We now need to step back in time. At some point in the past probably many generations ago the mutation appears for the first time and that person is the first to have the disease. What they also have is one particular form of the close SNP. So lets say in that pioneer individual that SNP close to the new disease gene was an ‘A’.
Fast forward back to our massive SNP experiment, we want to ask a question of every SNP comparing each one between the control group and the disease group:-
“Is the frequency of the different bases that are possible at this SNP different between the control group and the disease group ?”

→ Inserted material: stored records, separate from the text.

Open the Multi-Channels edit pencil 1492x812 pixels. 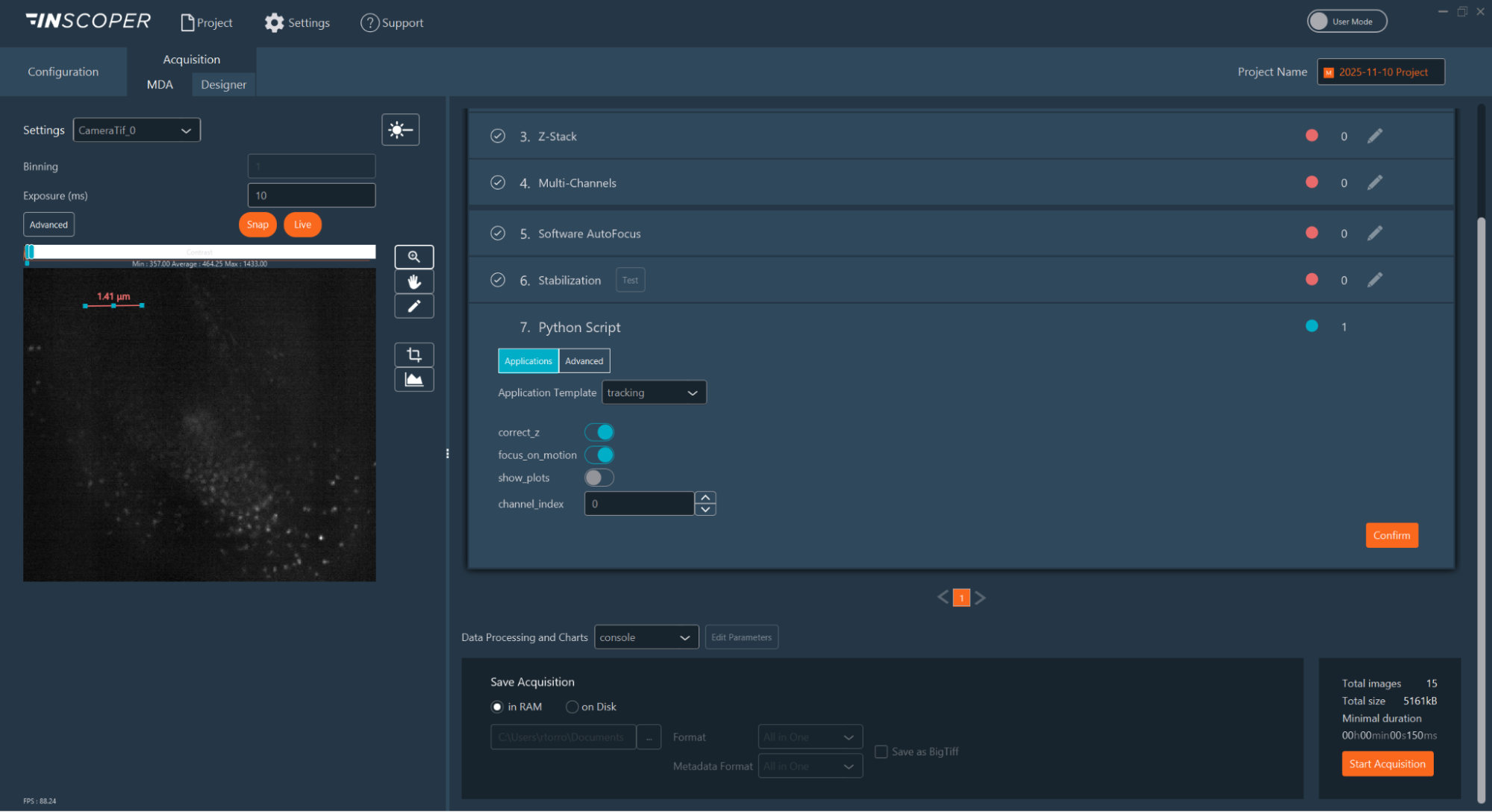pyautogui.click(x=1375, y=182)
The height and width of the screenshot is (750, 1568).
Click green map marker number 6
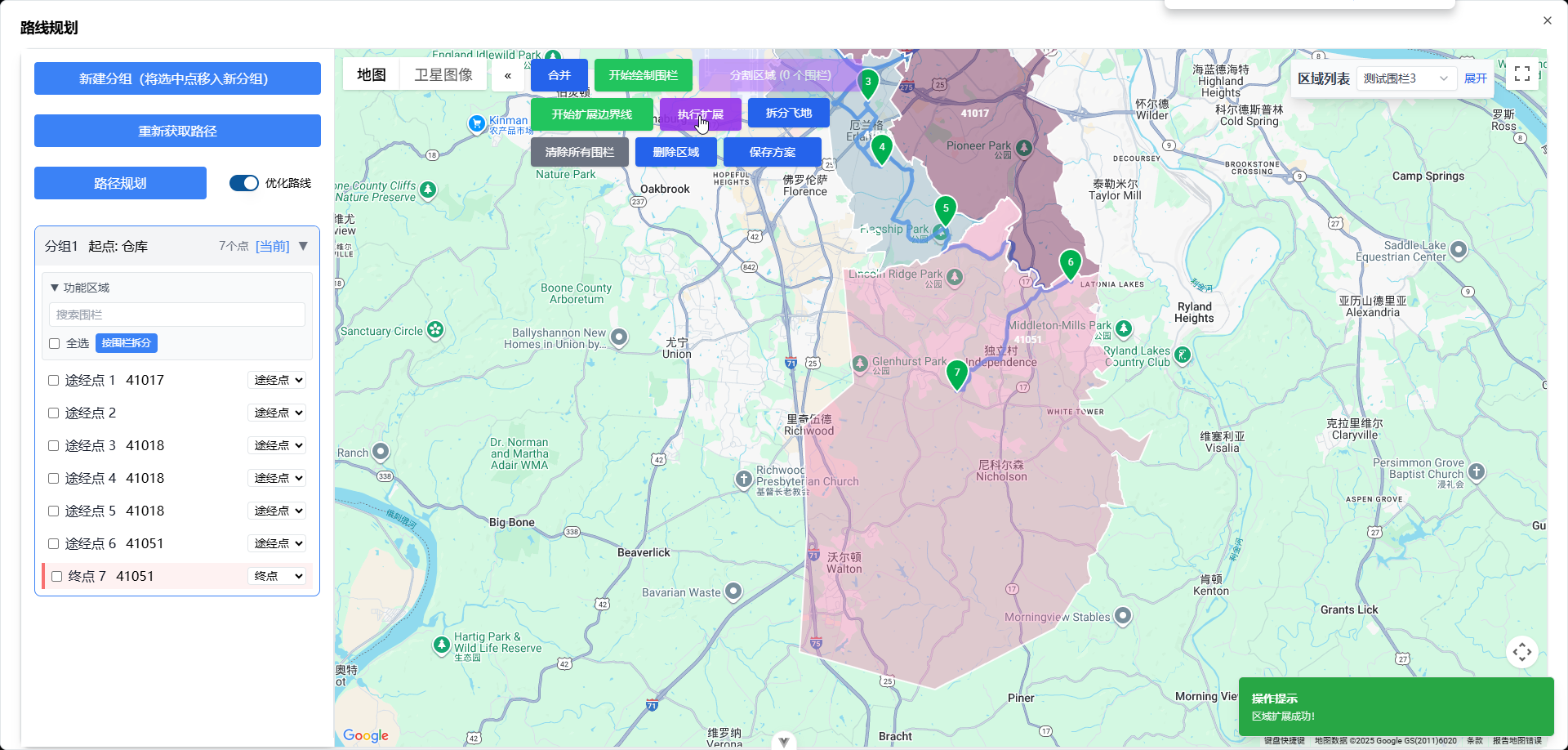coord(1070,263)
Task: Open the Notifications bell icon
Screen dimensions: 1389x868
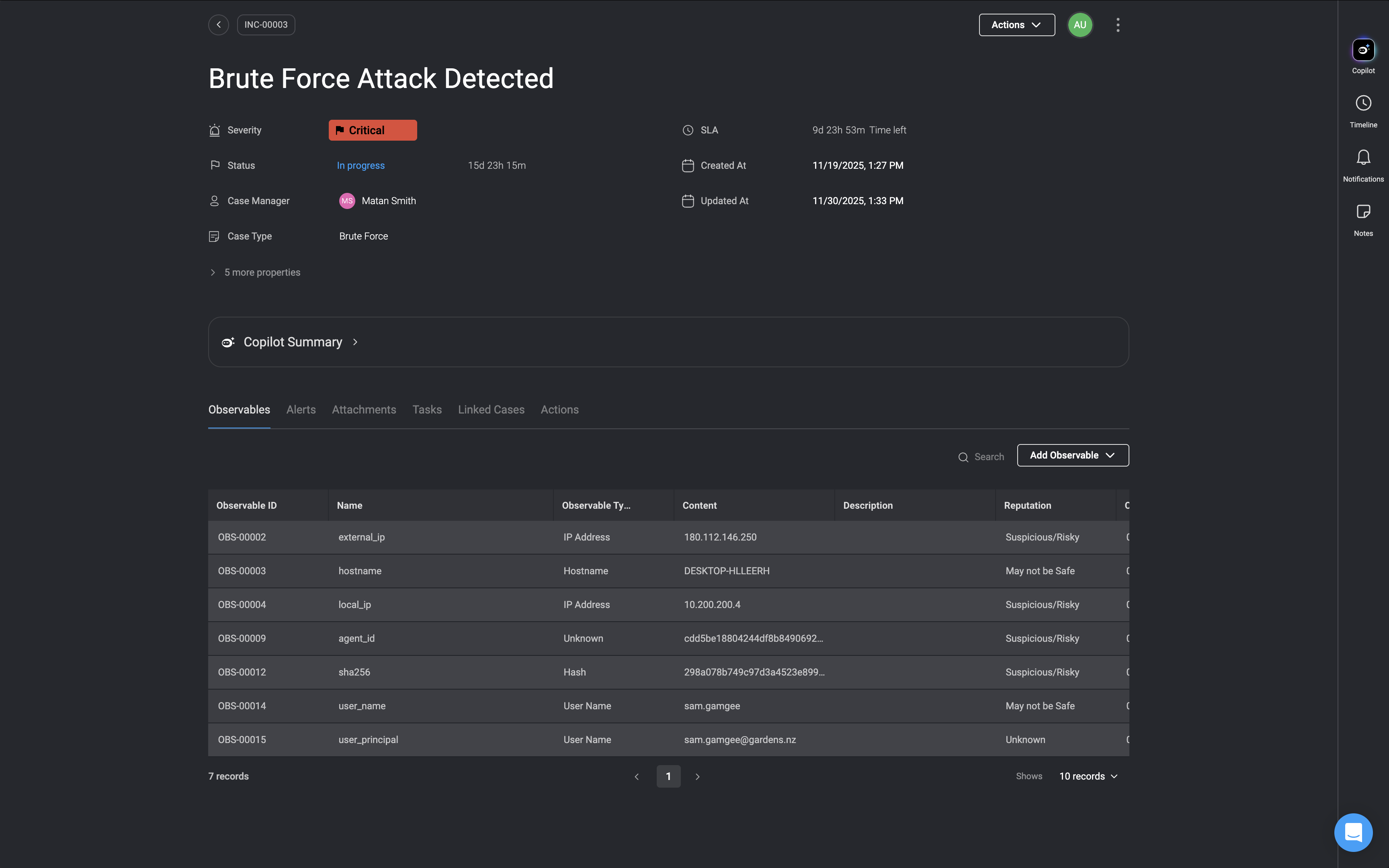Action: [1363, 157]
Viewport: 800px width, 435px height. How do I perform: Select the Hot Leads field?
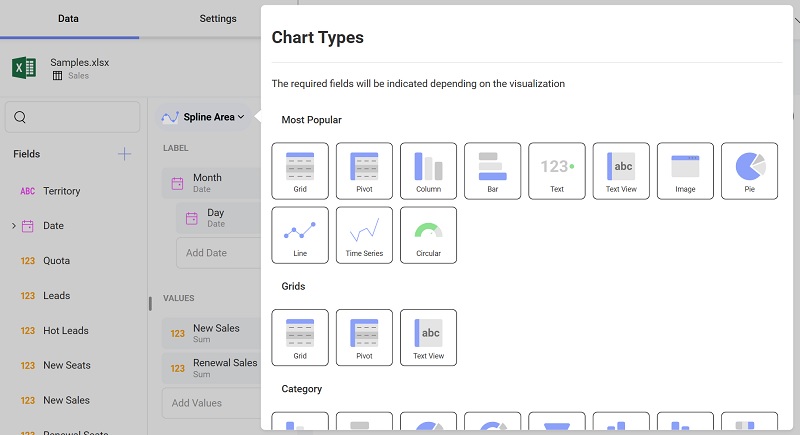tap(65, 331)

So for a SNP that is nowhere near the disease gene you would expect it to cross-over between chromosome independent of the disease gene so the frequency of A,C,G and T would be the same in both control and disease groups. BUT when we come to our SNP close to the disease gene lets say we only ever find ‘A’ (the original version of the SNP that was found in the pioneer) in the disease group and find an even distribution in the control group :-
control A 25%, C 25%, G 25%, T 25%
disease A 100%,C 0%, G 0%, T 0%we can see that there is something odd happening here. This particular SNP is associated with the disease group and this means that it is linked (remember linkage, above?) to the disease. In this case scientists would look very closely at the human genome sequence and work out which genes are close to this SNP, they become candidate genes likely to be responsible for the disease.
5. Polygenic disease
The reason why GWAS is such a popular method is that it can look for associations between a disease and many genes. All of the complex diseases that scientists are studying such as heart disease, cancer, diabetes, neurological disease are caused by mutations in more than one gene. GWAS studies comparing patients with these disease to controls reveal many SNPs that are associated with the disease and many candidate genes. These genes then become the focus of further work to determine what their role in the disease is.So, statistical genomics encompasses the mathematical methodologies used to analyse the data from experiments such as GWAS. As you can imagine you have base frequencies from thousands of SNPs in two populations and you need to work out which SNPs are likely to be linked to the disease. In reality it’s not 100% of one base pair in disease against an even distribution in control, but a much closer mix of numbers. We build statistical models of these SNPs to allow us to decide with confidence which are the ones of interest.
Principles like this are used right across biology for example in plant breeding to find which genes are responsible for which traits (fruit colour, taste, yield) using similar methods.
So sorry for the very long answer, but I hoped you’d be interested in getting a full answer rather than a not very informative one-liner.